All of lore.kernel.org
 help / color / mirror / Atom feed
From: Max Reitz <mreitz@redhat.com>
To: Vladimir Sementsov-Ogievskiy <vsementsov@virtuozzo.com>,
	"qemu-block@nongnu.org" <qemu-block@nongnu.org>
Cc: Kevin Wolf <kwolf@redhat.com>,
	"qemu-devel@nongnu.org" <qemu-devel@nongnu.org>
Subject: Re: [Qemu-devel] [PATCH v4 02/11] block: Filtered children access functions
Date: Tue, 7 May 2019 15:15:58 +0200	[thread overview]
Message-ID: <cf8740d9-9a28-e4a8-f3aa-5d5caa43f791@redhat.com> (raw)
In-Reply-To: <36a2896f-003a-49ce-0bbf-cf59faf67e0a@virtuozzo.com>

[-- Attachment #1: Type: text/plain, Size: 15287 bytes --]

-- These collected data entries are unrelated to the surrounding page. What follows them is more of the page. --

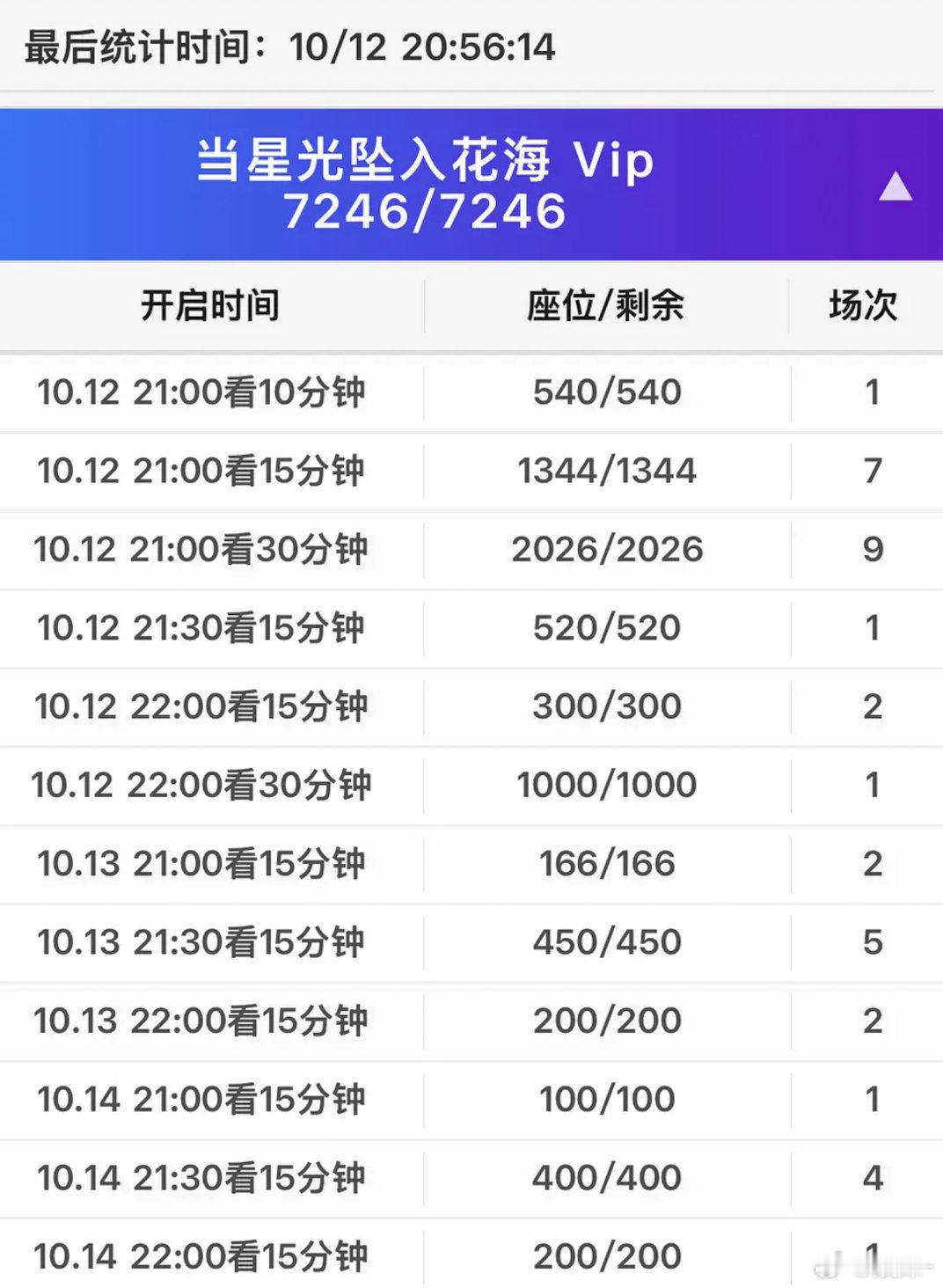This screenshot has height=1288, width=943.
Task: Select the 座位/剩余 column header
Action: click(x=606, y=306)
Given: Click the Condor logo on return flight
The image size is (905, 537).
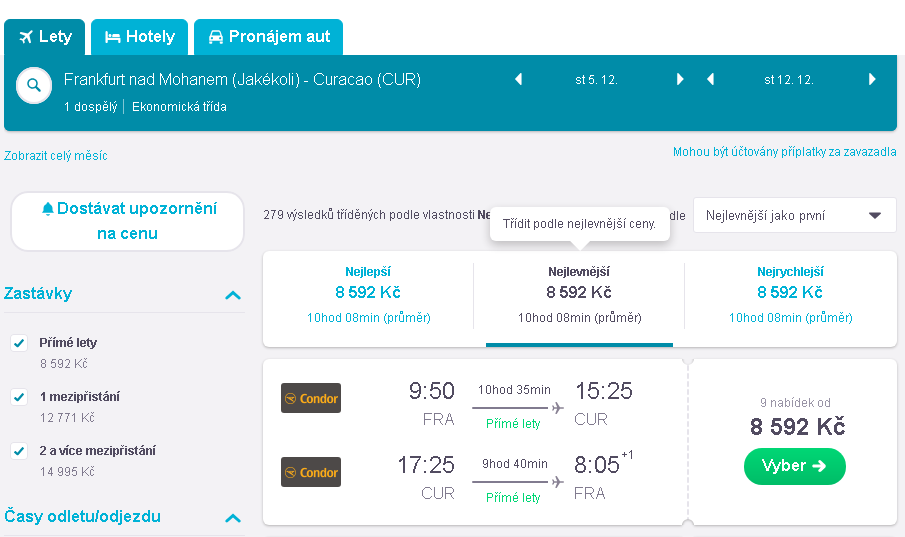Looking at the screenshot, I should point(311,472).
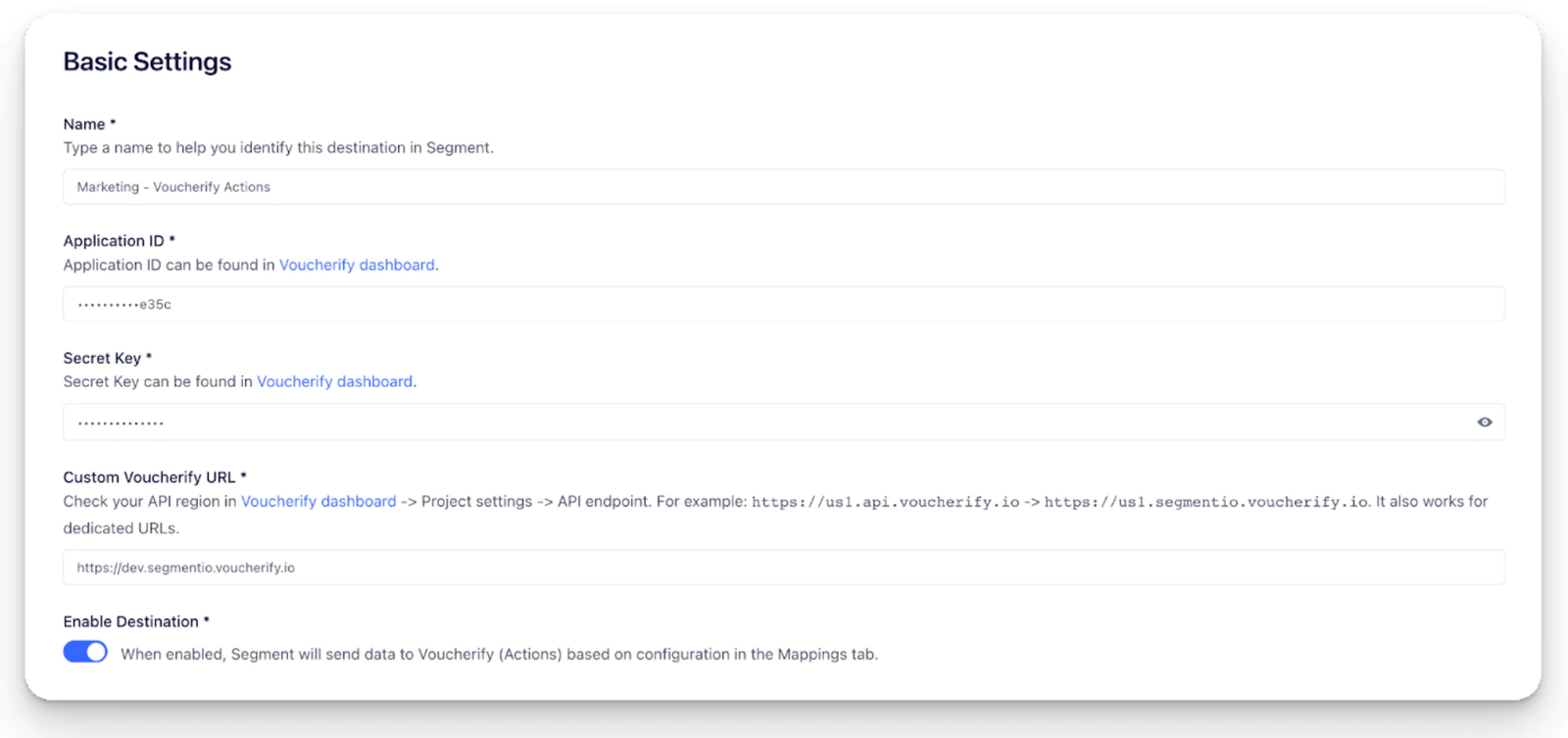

On 07.05.19 11:32, Vladimir Sementsov-Ogievskiy wrote:
> 24.04.2019 19:36, Max Reitz wrote:
>> On 19.04.19 12:23, Vladimir Sementsov-Ogievskiy wrote:
>>> 17.04.2019 19:22, Max Reitz wrote:
>>>> On 16.04.19 12:02, Vladimir Sementsov-Ogievskiy wrote:
>>>>> 10.04.2019 23:20, Max Reitz wrote:
>>>>>> What bs->file and bs->backing mean depends on the node.  For filter
>>>>>> nodes, both signify a node that will eventually receive all R/W
>>>>>> accesses.  For format nodes, bs->file contains metadata and data, and
>>>>>> bs->backing will not receive writes -- instead, writes are COWed to
>>>>>> bs->file.  Usually.
>>>>>>
>>>>>> In any case, it is not trivial to guess what a child means exactly with
>>>>>> our currently limited form of expression.  It is better to introduce
>>>>>> some functions that actually guarantee a meaning:
>>>>>>
>>>>>> - bdrv_filtered_cow_child() will return the child that receives requests
>>>>>>      filtered through COW.  That is, reads may or may not be forwarded
>>>>>>      (depending on the overlay's allocation status), but writes never go to
>>>>>>      this child.
>>>>>>
>>>>>> - bdrv_filtered_rw_child() will return the child that receives requests
>>>>>>      filtered through some very plain process.  Reads and writes issued to
>>>>>>      the parent will go to the child as well (although timing, etc. may be
>>>>>>      modified).
>>>>>>
>>>>>> - All drivers but quorum (but quorum is pretty opaque to the general
>>>>>>      block layer anyway) always only have one of these children: All read
>>>>>>      requests must be served from the filtered_rw_child (if it exists), so
>>>>>>      if there was a filtered_cow_child in addition, it would not receive
>>>>>>      any requests at all.
>>>>>>      (The closest here is mirror, where all requests are passed on to the
>>>>>>      source, but with write-blocking, write requests are "COWed" to the
>>>>>>      target.  But that just means that the target is a special child that
>>>>>>      cannot be introspected by the generic block layer functions, and that
>>>>>>      source is a filtered_rw_child.)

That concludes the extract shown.